(Provided records)

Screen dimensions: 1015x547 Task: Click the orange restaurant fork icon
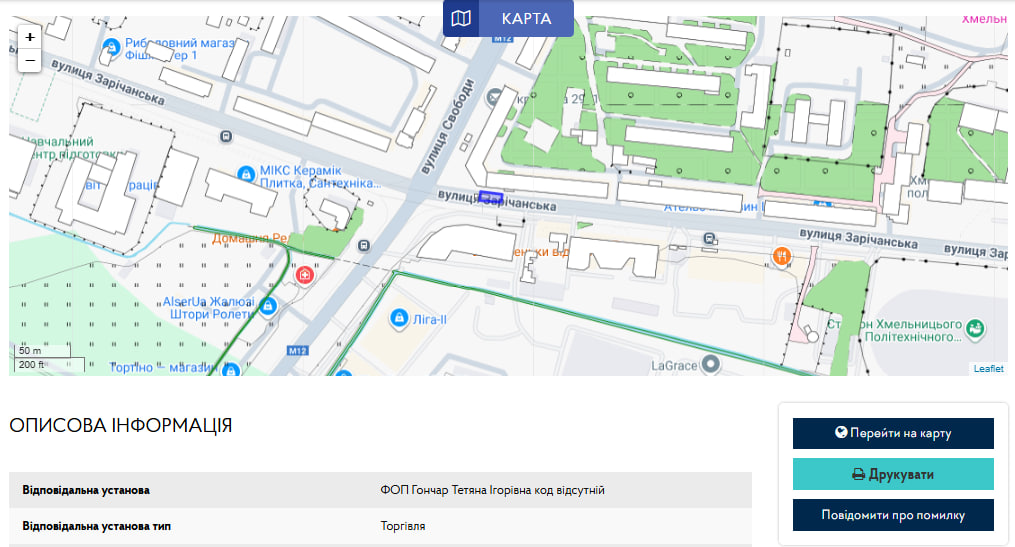point(782,256)
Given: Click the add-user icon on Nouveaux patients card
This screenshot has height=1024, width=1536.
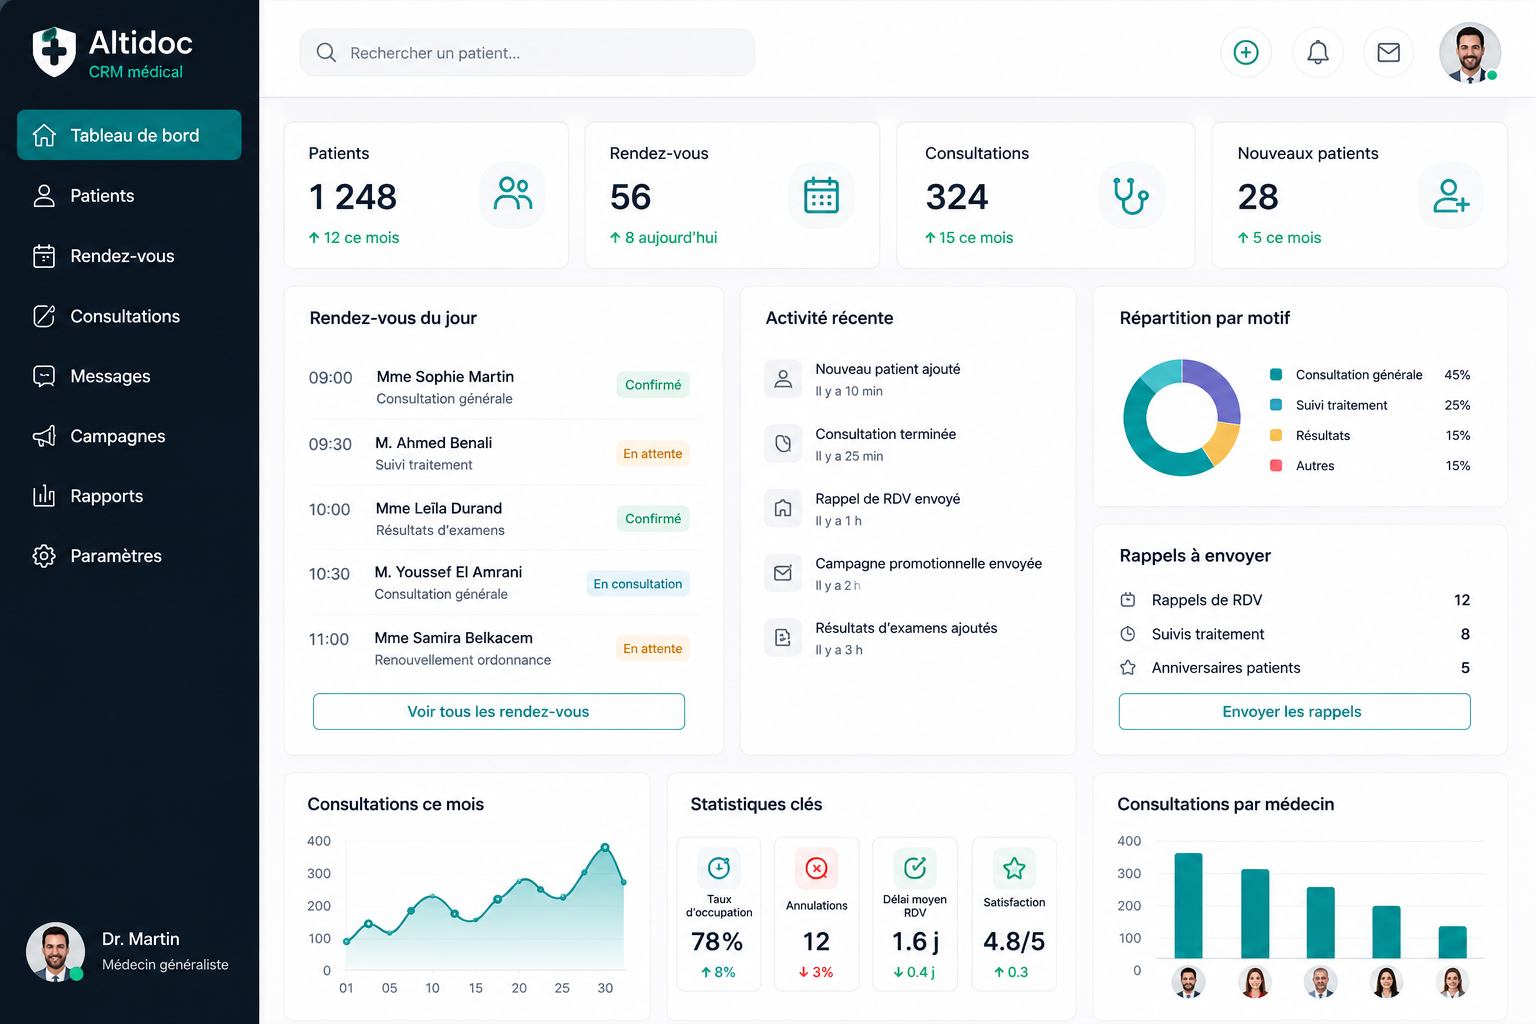Looking at the screenshot, I should (1450, 195).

(End Provided records)

**Your task**
Any picture found in the data is to be skipped while the rest is copied exactly.

**Output of the exercise**
Screen dimensions: 1015x547 Task: Click the orange restaurant fork icon
point(782,256)
Given: Click the add-user icon on Nouveaux patients card
This screenshot has height=1024, width=1536.
Looking at the screenshot, I should (1450, 195).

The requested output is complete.